^
You're funny. You expect real science from a science fiction show about an immortal alien obsessed with the British Isles that flies around in a blue police phone box. That spins as it flies. Like a Christmas ornament you can spin with your fingers. Um, okay.
Making this a bit personal, I see.
The Doctor is "obsessed" with the British Isles because it's a British TV show. It makes sense to emphasize the UK, just as American shows tend to emphasize American stuff and for Canadian shows to emphasize Canada, and for collaborative shows like
Highlander/
Highlander: The Raven to set some episodes in France since a French production company had a part in bringing the show to TV.
It was explained back in
An Unearthly Child why the TARDIS looks like a Police Box. As for why it spins, I just chalked it up to the same reason why some other ships/space stations spin: it's how they have artificial gravity so the people inside aren't floating around in zero-g.
I don't necessarily expect real science from Doctor Who. But I don't expect outright fantasy that doesn't make even the tiniest smidgen of sense. I expect that when the show trots out science, that it be at least somewhat plausible, or have a damn good reason for why it isn't. Saying "because it's alien" isn't good enough. That's just like saying "because it's magic."
I picked 1973 as a random Classic Who year. Anything pre-2005 would suffice for you guys (who hate the nuSeries but continue to watch it just so you can hate it....interesting), but I picked something from the 70's since that's the decade that inspires the most love-fests.
That's a rather presumptuous line of reasoning.
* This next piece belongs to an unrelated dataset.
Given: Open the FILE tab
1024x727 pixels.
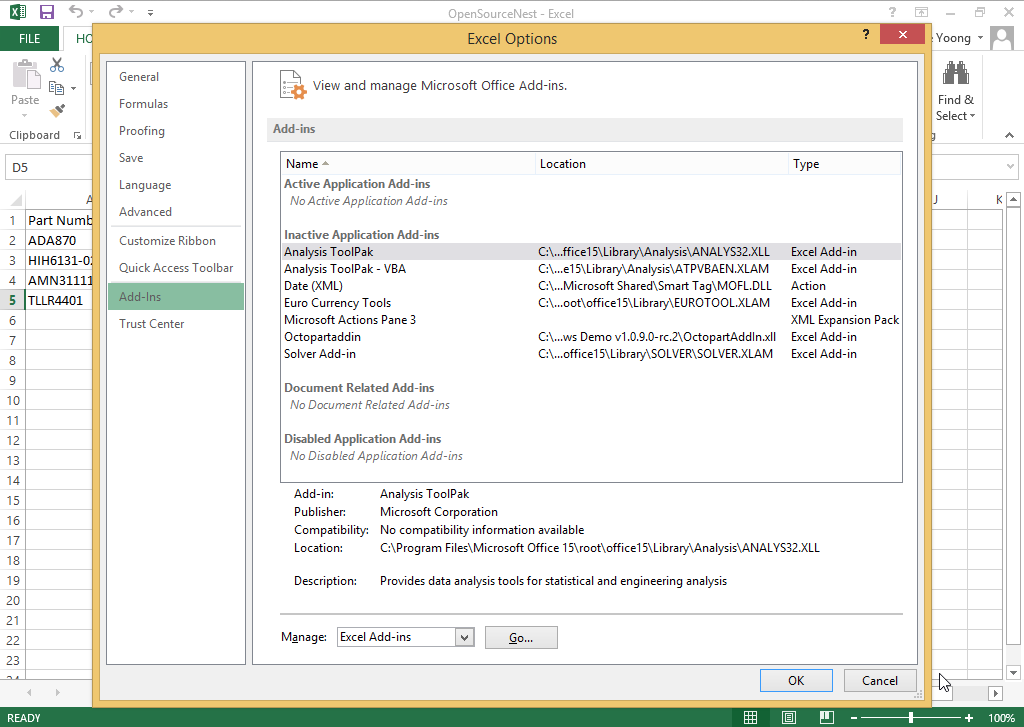Looking at the screenshot, I should (x=30, y=38).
I dislike nuWho because so much of it is poorly-written fantasy drivel that doesn't even try to make any sense, plus all the stuff with the companions' love lives and family angst makes me think that I'm watching "General TARDIS" instead of Doctor Who.
I don't watch it so I can hate it. I watch it because I want to find something good about it... but it's not easy to do, because there's not much to find. I've seen Christopher Eccleston in other things, and he's pretty good. There were some good stories in his run - especially the Dalek one where the Doctor mentions the Time War. I haven't seen David Tennant in anything else, but have been considering watching his Hamlet DVD. Matt Smith... I never want to see him or his version of the Doctor again. Ever. As for Capaldi, I don't hate his Doctor. I hate the writing and the companion he's been saddled with.
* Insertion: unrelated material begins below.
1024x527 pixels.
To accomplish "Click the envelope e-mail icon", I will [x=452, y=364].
Clara was the 50th Anniversary companion. Her story arc totally makes sense to me as the girl who saved the Doctor, traveling through his entire timestream, and who now will likely be his apprentice. She is a companion that connects the past to the present, CELEBRATING the show's history. Becoming the successor to Susan, in a way. If not the Doctor's granddaughter, then someone who is very close to him and has influence on his life, and he on hers. I fail to see what's wrong with that.
Well, Jo Grant was the 10th Anniversary companion, along with the U.N.I.T. team of the Brigadier, Yates, and Benton. The 20th anniversary companions were Tegan and Turlough, along with Susan, Jamie, Zoe, the Brigadier, Liz Shaw, Mike Yates, Sarah Jane, K-9, and Romana II. It was great to see all of them, but none of them were ever considered special enough to be The Super-Companion Of All Time.
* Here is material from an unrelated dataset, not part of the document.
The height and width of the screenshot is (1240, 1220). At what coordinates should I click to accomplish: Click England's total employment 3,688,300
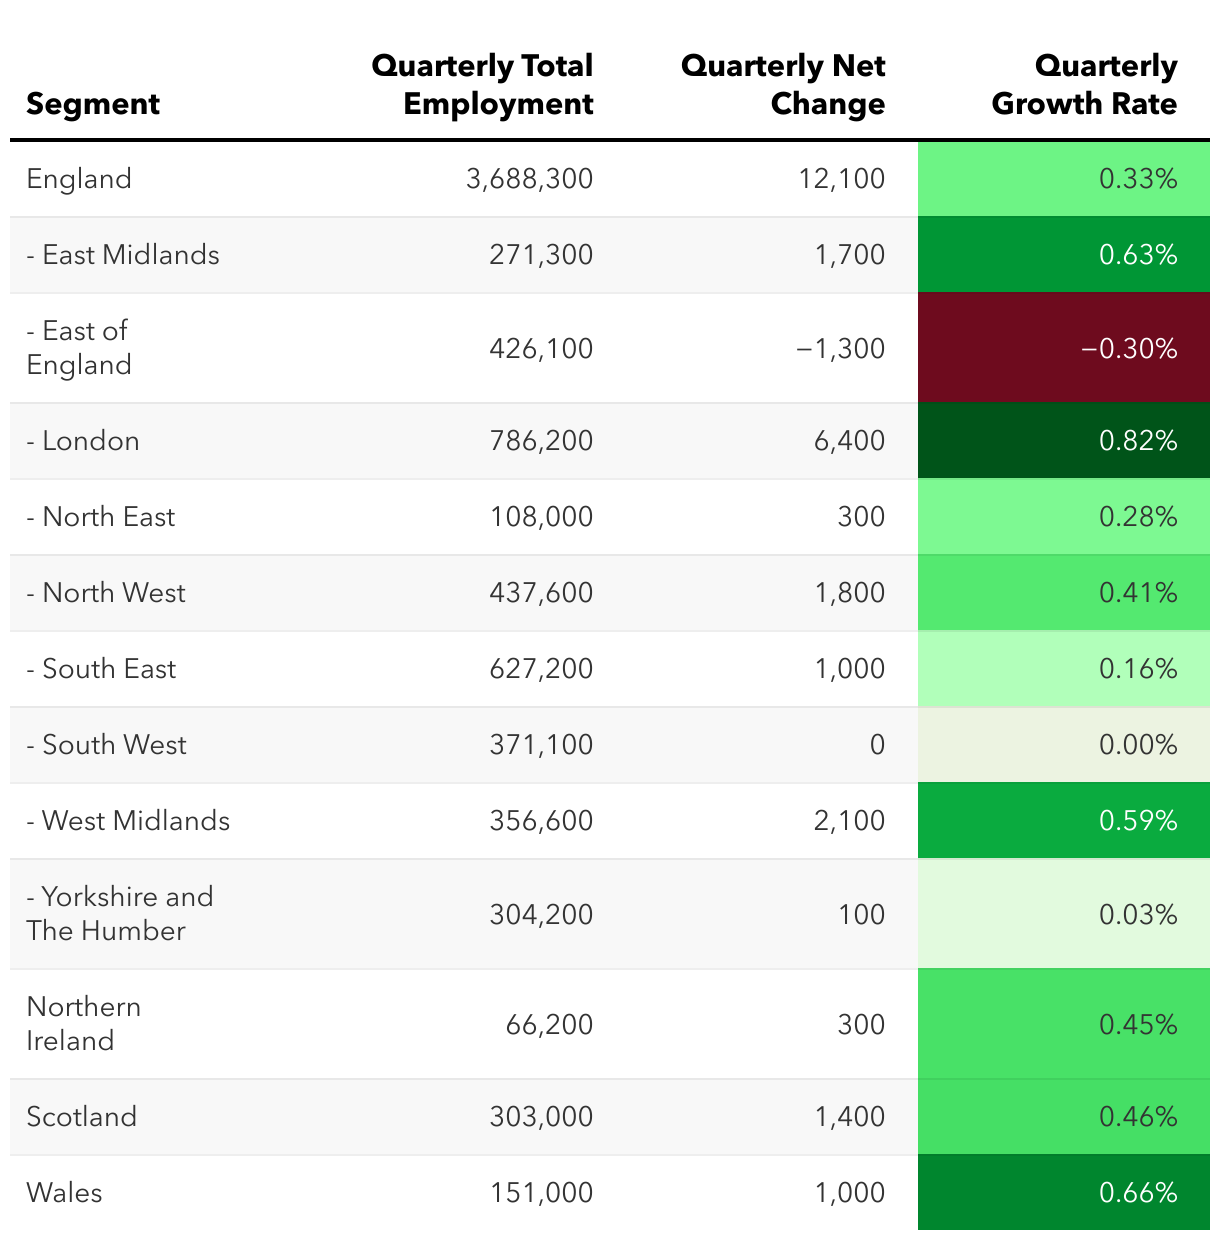529,179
What really disgusted me about this Clara Oswald, Supercompanion was how she was retconned into Classic Who. "Oh, you thought the Doctor and his companions got out of their sticky situations by themselves and solved the problems in their episodes? Nope, they weren't smart enough to do that, it was really SuperClara who saved everyone! And to make that perfectly clear, we're going to do some creative editing and delete one companion from
Castrovalva and insert SuperClara there instead! Because it totally makes sense that a woman who can't figure out how to use a laptop is obviously better suited to solve a mathematical logic problem than a companion who really is a mathematically-gifted person!"
Clara was never in any of the Classic stories. If they wanted a real bridge between Classic and nuWho, they should have had Paul McGann in the anniversary special, instead of John Hurt.
The Doctor wouldn't bother with companions if he could do it all alone and not turn into Mr. Grumpypants in the process. What's wrong with a companion like Clara who is special to him and he to her?
What's wrong with the show and its character dynamics evolving? It's been 50 years, after all.
There's nothing wrong with the Doctor having a companion he considers special. All the Doctors have had companions to whom they were good friends. But in Classic Who, those companions didn't eat the damn show!
This show is no longer Doctor Who. It's Doctor Who and Clara (or Clara and Doctor Who) in their little soap opera where they routinely lie and deceive each other. That's not Doctor Who. It's not even how nuWho started. Eccleston's Doctor didn't run around lying to people, and when Rose crossed the line, she didn't get insta-forgiveness, either.
The show has been evolving... backwards. Asking people to accept such crap as the Moon really being an egg, and that nonsense with the trees, and changing the reasons why things happen/unhappen isn't the mark of a science fiction series that has adult viewers (which the BBC should damn well be aware of by now). It's the mark of a TV show that thinks its primary audience is made up of 8-year-olds who read Grimm's fairy tales and think it's scientific.